Reproduce all the data, character for character.

..........

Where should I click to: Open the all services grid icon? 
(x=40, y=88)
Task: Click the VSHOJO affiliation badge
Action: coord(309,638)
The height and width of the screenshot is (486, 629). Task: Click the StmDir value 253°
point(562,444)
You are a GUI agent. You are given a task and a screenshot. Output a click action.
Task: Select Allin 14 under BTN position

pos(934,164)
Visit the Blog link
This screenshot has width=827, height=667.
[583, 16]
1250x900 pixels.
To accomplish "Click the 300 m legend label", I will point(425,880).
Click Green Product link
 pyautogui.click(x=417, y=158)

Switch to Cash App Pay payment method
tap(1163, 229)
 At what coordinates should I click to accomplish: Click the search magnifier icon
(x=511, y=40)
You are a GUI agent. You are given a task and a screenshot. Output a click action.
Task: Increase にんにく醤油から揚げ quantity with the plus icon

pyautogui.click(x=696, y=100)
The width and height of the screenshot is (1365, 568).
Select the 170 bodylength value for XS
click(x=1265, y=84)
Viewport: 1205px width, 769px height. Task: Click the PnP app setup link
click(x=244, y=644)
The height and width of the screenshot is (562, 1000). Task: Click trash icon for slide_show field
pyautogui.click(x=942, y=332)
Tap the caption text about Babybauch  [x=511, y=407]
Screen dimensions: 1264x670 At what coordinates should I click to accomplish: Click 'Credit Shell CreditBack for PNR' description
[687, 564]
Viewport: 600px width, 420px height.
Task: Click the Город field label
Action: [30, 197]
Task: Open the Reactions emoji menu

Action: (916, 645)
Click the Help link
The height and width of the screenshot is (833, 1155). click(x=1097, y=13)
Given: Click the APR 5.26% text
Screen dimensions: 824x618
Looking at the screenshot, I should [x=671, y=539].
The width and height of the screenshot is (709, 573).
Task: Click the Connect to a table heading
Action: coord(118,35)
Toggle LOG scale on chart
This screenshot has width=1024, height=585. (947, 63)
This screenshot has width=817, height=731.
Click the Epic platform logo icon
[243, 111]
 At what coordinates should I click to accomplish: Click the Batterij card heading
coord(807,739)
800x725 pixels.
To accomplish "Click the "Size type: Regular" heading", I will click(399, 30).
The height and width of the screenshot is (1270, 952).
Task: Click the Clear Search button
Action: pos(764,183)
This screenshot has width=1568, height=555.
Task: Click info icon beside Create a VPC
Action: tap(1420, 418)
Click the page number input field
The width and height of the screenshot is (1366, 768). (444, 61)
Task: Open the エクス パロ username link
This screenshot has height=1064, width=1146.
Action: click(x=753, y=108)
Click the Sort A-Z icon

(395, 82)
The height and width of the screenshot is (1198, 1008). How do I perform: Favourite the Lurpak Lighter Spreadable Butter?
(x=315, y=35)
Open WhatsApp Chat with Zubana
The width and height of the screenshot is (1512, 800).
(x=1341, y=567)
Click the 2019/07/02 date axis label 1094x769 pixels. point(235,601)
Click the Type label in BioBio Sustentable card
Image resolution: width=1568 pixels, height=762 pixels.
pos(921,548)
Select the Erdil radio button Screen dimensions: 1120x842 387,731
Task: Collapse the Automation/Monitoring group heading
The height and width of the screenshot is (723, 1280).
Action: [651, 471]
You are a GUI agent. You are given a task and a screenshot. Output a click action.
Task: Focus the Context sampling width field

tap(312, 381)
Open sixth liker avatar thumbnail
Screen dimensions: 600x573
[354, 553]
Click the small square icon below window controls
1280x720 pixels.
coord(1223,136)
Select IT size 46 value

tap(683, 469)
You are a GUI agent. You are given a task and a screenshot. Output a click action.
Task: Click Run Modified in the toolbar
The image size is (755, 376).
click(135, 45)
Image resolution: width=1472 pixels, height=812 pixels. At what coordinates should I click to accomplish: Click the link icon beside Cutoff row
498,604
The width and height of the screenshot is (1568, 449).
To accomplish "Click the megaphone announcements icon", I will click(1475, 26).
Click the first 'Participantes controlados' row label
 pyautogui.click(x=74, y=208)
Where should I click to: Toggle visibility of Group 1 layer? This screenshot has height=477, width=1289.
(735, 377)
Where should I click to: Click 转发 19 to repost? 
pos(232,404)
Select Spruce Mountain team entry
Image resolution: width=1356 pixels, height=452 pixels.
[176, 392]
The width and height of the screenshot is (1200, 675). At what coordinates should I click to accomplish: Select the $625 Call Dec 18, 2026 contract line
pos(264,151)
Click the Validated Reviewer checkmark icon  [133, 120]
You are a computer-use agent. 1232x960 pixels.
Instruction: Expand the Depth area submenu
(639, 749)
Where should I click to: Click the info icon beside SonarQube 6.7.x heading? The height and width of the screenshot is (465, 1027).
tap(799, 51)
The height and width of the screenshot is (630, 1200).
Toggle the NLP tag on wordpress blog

..........

*Solution for this problem*:
Where should I click to: Open the all services grid icon? 
(x=40, y=88)
Task: Click the VSHOJO affiliation badge
Action: coord(309,638)
The height and width of the screenshot is (486, 629). Task: Click the StmDir value 253°
point(562,444)
You are a GUI agent. You are given a task and a screenshot. Output a click action.
Task: Select Allin 14 under BTN position

pos(934,164)
Visit the Blog link
This screenshot has width=827, height=667.
[583, 16]
1250x900 pixels.
To accomplish "Click the 300 m legend label", I will point(425,880).
Click Green Product link
 pyautogui.click(x=417, y=158)

Switch to Cash App Pay payment method
tap(1163, 229)
 At what coordinates should I click to accomplish: Click the search magnifier icon
(x=511, y=40)
You are a GUI agent. You are given a task and a screenshot. Output a click action.
Task: Increase にんにく醤油から揚げ quantity with the plus icon

pyautogui.click(x=696, y=100)
The width and height of the screenshot is (1365, 568).
Select the 170 bodylength value for XS
click(x=1265, y=84)
Viewport: 1205px width, 769px height. Task: Click the PnP app setup link
click(x=244, y=644)
The height and width of the screenshot is (562, 1000). Task: Click trash icon for slide_show field
pyautogui.click(x=942, y=332)
Tap the caption text about Babybauch  [x=511, y=407]
Screen dimensions: 1264x670 At what coordinates should I click to accomplish: Click 'Credit Shell CreditBack for PNR' description
[687, 564]
Viewport: 600px width, 420px height.
Task: Click the Город field label
Action: [30, 197]
Task: Open the Reactions emoji menu

Action: (916, 645)
Click the Help link
The height and width of the screenshot is (833, 1155). click(x=1097, y=13)
Given: Click the APR 5.26% text
Screen dimensions: 824x618
Looking at the screenshot, I should [x=671, y=539].
The width and height of the screenshot is (709, 573).
Task: Click the Connect to a table heading
Action: coord(118,35)
Toggle LOG scale on chart
This screenshot has width=1024, height=585. (947, 63)
This screenshot has width=817, height=731.
Click the Epic platform logo icon
[243, 111]
 At what coordinates should I click to accomplish: Click the Batterij card heading
coord(807,739)
800x725 pixels.
To accomplish "Click the "Size type: Regular" heading", I will click(399, 30).
The height and width of the screenshot is (1270, 952).
Task: Click the Clear Search button
Action: pos(764,183)
This screenshot has width=1568, height=555.
Task: Click info icon beside Create a VPC
Action: tap(1420, 418)
Click the page number input field
The width and height of the screenshot is (1366, 768). (444, 61)
Task: Open the エクス パロ username link
This screenshot has height=1064, width=1146.
Action: click(x=753, y=108)
Click the Sort A-Z icon

(395, 82)
The height and width of the screenshot is (1198, 1008). How do I perform: Favourite the Lurpak Lighter Spreadable Butter?
(x=315, y=35)
Open WhatsApp Chat with Zubana
The width and height of the screenshot is (1512, 800).
(x=1341, y=567)
Click the 2019/07/02 date axis label 1094x769 pixels. point(235,601)
Click the Type label in BioBio Sustentable card
Image resolution: width=1568 pixels, height=762 pixels.
pos(921,548)
Select the Erdil radio button Screen dimensions: 1120x842 387,731
Task: Collapse the Automation/Monitoring group heading
The height and width of the screenshot is (723, 1280).
Action: [651, 471]
You are a GUI agent. You are given a task and a screenshot. Output a click action.
Task: Focus the Context sampling width field

tap(312, 381)
Open sixth liker avatar thumbnail
Screen dimensions: 600x573
[354, 553]
Click the small square icon below window controls
1280x720 pixels.
coord(1223,136)
Select IT size 46 value

tap(683, 469)
You are a GUI agent. You are given a task and a screenshot. Output a click action.
Task: Click Run Modified in the toolbar
The image size is (755, 376).
click(135, 45)
Image resolution: width=1472 pixels, height=812 pixels. At what coordinates should I click to accomplish: Click the link icon beside Cutoff row
498,604
The width and height of the screenshot is (1568, 449).
To accomplish "Click the megaphone announcements icon", I will click(1475, 26).
Click the first 'Participantes controlados' row label
 pyautogui.click(x=74, y=208)
Where should I click to: Toggle visibility of Group 1 layer? This screenshot has height=477, width=1289.
(735, 377)
Where should I click to: Click 转发 19 to repost? 
pos(232,404)
Select Spruce Mountain team entry
Image resolution: width=1356 pixels, height=452 pixels.
[176, 392]
The width and height of the screenshot is (1200, 675). At what coordinates should I click to accomplish: Select the $625 Call Dec 18, 2026 contract line
pos(264,151)
Click the Validated Reviewer checkmark icon  [133, 120]
You are a computer-use agent. 1232x960 pixels.
Instruction: Expand the Depth area submenu
(639, 749)
Where should I click to: Click the info icon beside SonarQube 6.7.x heading? The height and width of the screenshot is (465, 1027).
tap(799, 51)
The height and width of the screenshot is (630, 1200).
Toggle the NLP tag on wordpress blog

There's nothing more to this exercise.